I confirm that I have read this submission and believe that I have an appropriate level of expertise to confirm that it is of an acceptable scientific standard, however I have significant reservations, as outlined above.

Associated Data

    This section collects any data citations, data availability statements, or supplementary materials included in this article.

    Data Citations

    1. Lamberti O, Ndubani R, Bustinduy A, et al. : The first BILGENSA Research Network Workshop in Zambia; Identifying Research Priorities, Challenges and Needs in Genital Bilharzia in Southern Africa.In: Wellcome Open Research.
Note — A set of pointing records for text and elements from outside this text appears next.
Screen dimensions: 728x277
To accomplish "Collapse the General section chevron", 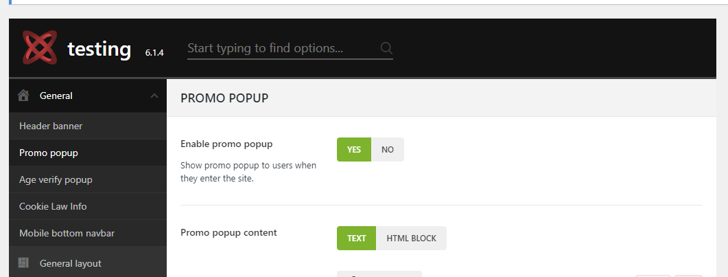I will point(154,96).
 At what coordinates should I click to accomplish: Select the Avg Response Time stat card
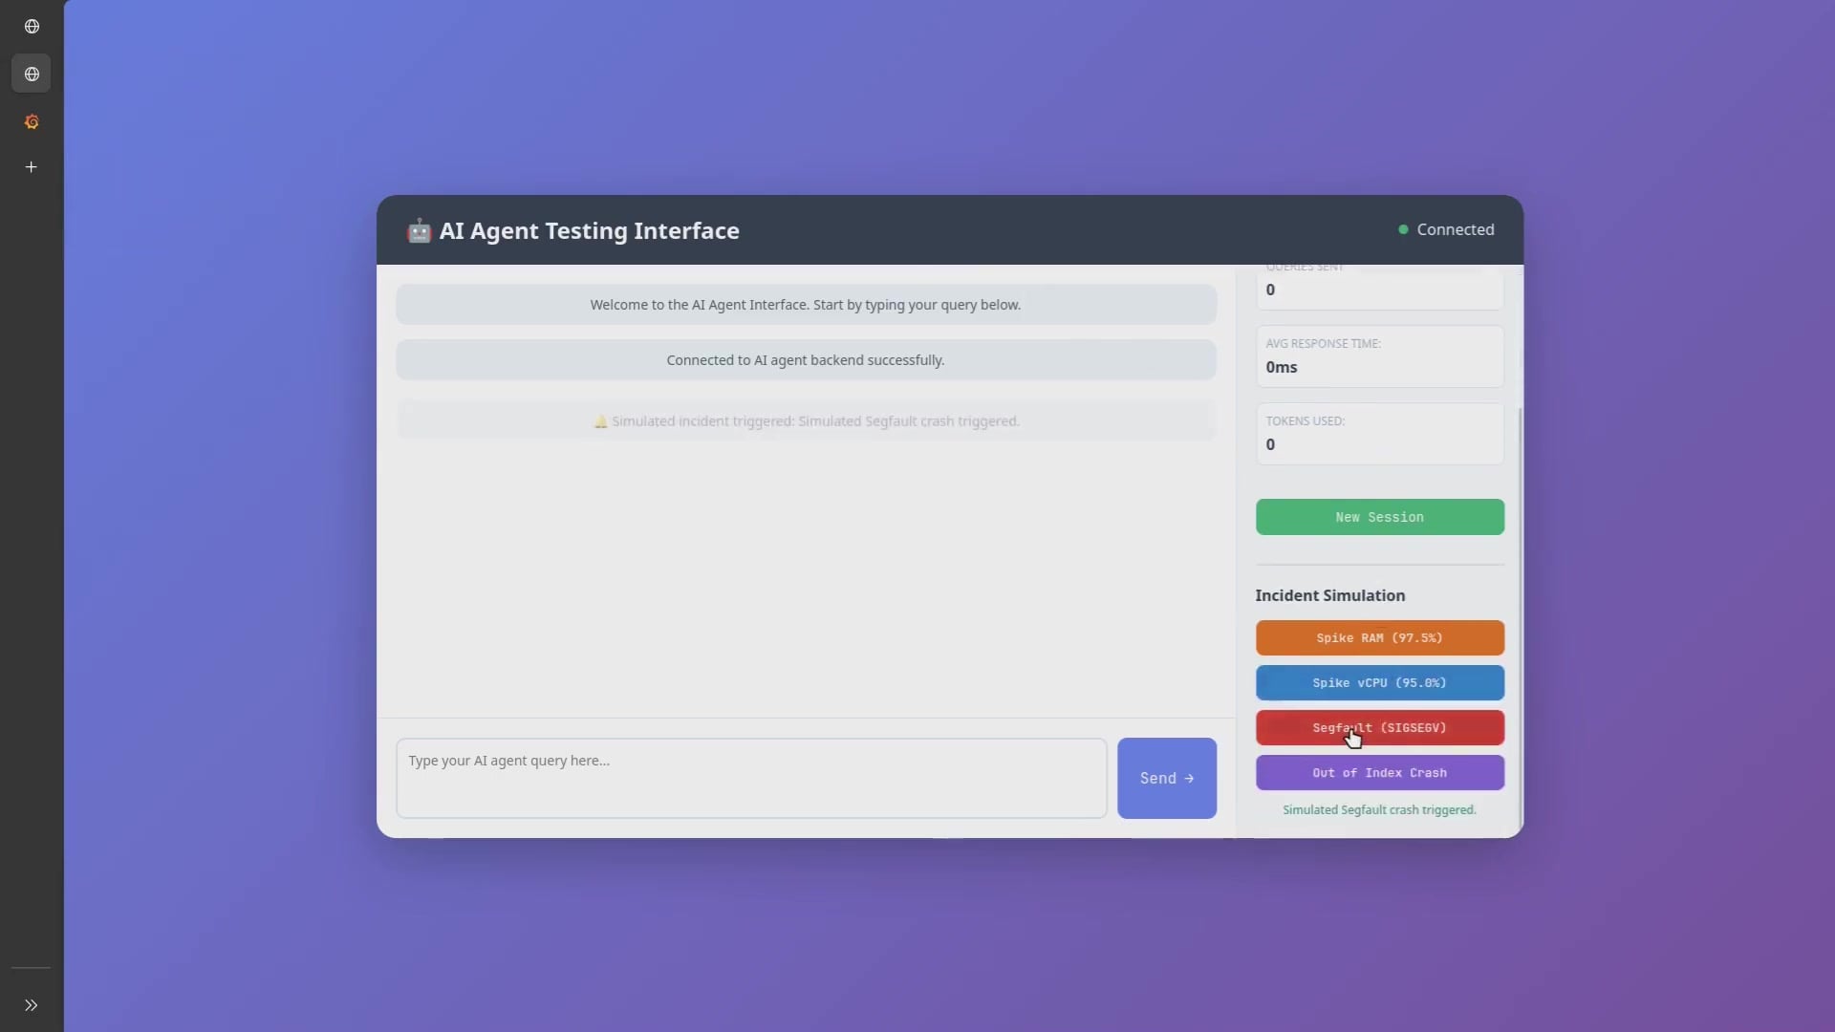[x=1379, y=356]
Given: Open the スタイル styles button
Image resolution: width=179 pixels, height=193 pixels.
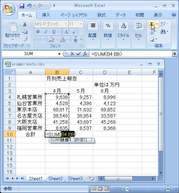Looking at the screenshot, I should (x=123, y=31).
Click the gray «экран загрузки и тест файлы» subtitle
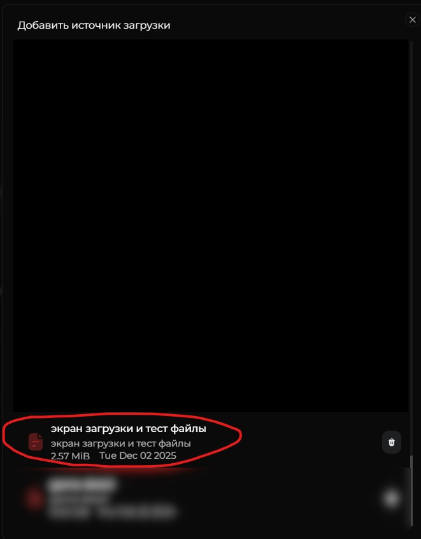Screen dimensions: 421x539 click(120, 443)
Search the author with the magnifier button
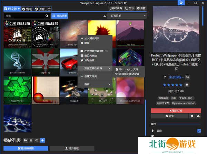The width and height of the screenshot is (207, 154). (188, 77)
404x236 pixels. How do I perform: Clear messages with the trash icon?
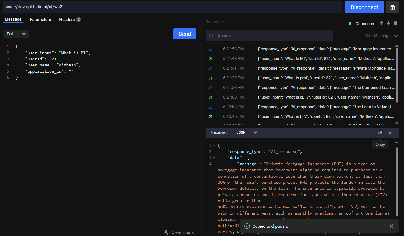pyautogui.click(x=395, y=23)
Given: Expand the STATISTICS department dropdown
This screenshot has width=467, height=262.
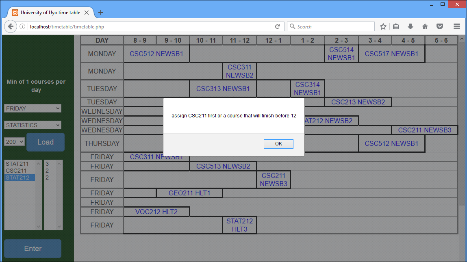Looking at the screenshot, I should tap(33, 125).
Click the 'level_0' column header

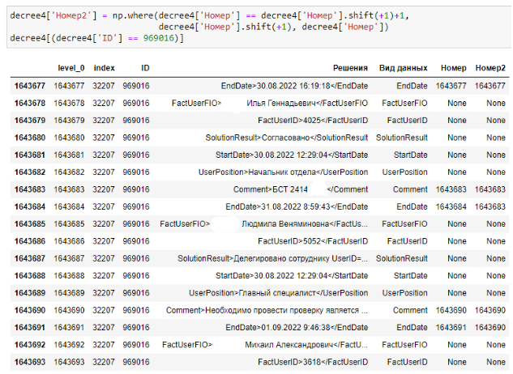[x=71, y=67]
Zenodo. [Dataset].2024. 10.5281/zenodo.11930644 [DOI] [PMC free article] [PubMed]

    Data Availability Statement

    Underlying data

    No underlying data are associated with this study.

    Extended data

    Zenodo: The first BILGENSA Research Network Workshop in Zambia; Identifying Research Priorities, Challenges and Needs in Genital Bilharzia in Southern Africa. https://doi.org/10.5281/zenodo.11930644 20

    This project contains the following extended data:

    • -

      Supplementary document_12.06.2024.docx (Figure 1: Schematic figure presenting the aims and objectives of the BILGENSA Research Network, Text 1: Description of the proposed activities conducted during the BILGENSA Research Network, Table 1: Agenda for the BILGENSA Research Network)

    Data are available under the terms of the Creative Commons Attribution 4.0 International license (CC-BY 4.0).